On Sat, 9 Jan 2010 17:26:43 +0100 Francesco Poli wrote:

> On Fri, 8 Jan 2010 17:59:52 -0500 Michael Gilbert wrote:
> 
> [...]
> > I propose to show all unspecified urgencies as low in the tracker.
> 
> FWIW, I don't think this is a good idea.
> 
> > 
> > Here is the logic: if the commiter really thought the urgency deserved 
> > elevatation, then they would have manually set that.
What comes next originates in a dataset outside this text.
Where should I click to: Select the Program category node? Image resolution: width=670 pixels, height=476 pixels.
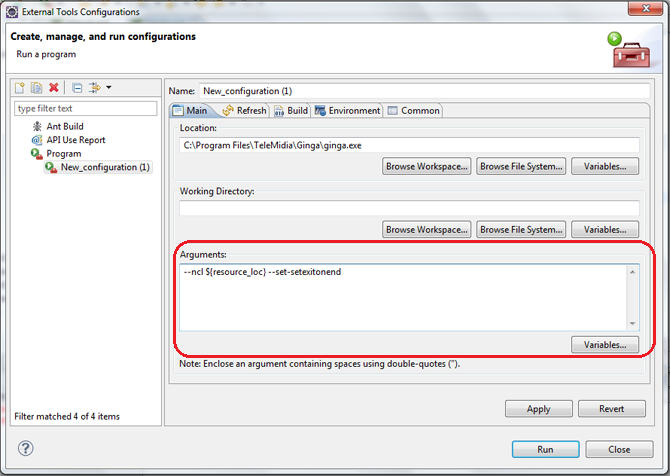63,154
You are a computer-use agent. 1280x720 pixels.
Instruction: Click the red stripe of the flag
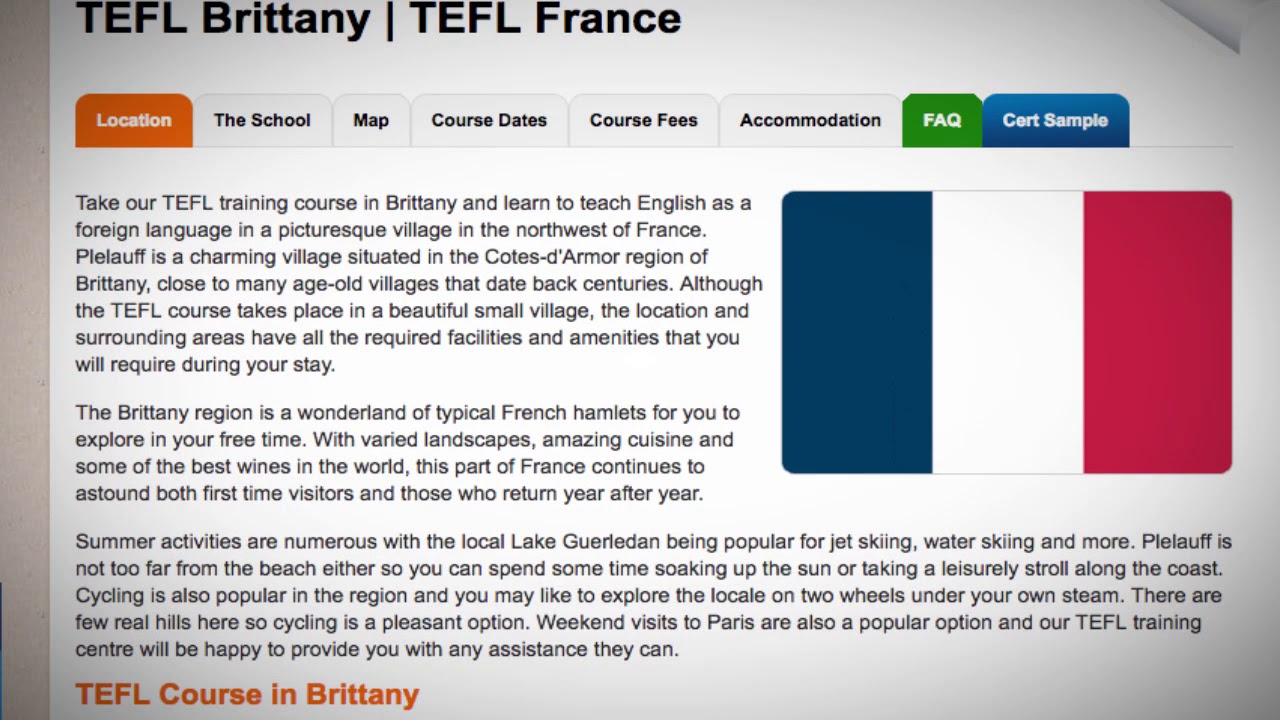coord(1158,332)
Instead since they
> > have not done this, then it can and should be concluded that it is one
> > of low-priority since it wasn't significant enough to set higher.
> 
> This would force the meaning of an unset urgency into being equivalent
> to a low urgency.
> IMHO, this would reduce the expressive power of the security tracker:
> to me, an unset urgency basically means "unclassified"; that is to say,
> something that could be low, medium, or even high, but requires further
> thinking before one can decide which is the correct category.

Thank you very much for your feedback.  The new <undetermined> tag is
actually indended for the case you describe above.  If the triager has
done enough work to decide that <undetermined> is not appropriate, then
they must have enough information to appropriately categorize the
issue.  Hence, if they choose not to set the urgency, then it indicates
that they did not find it to be of elevated urgency.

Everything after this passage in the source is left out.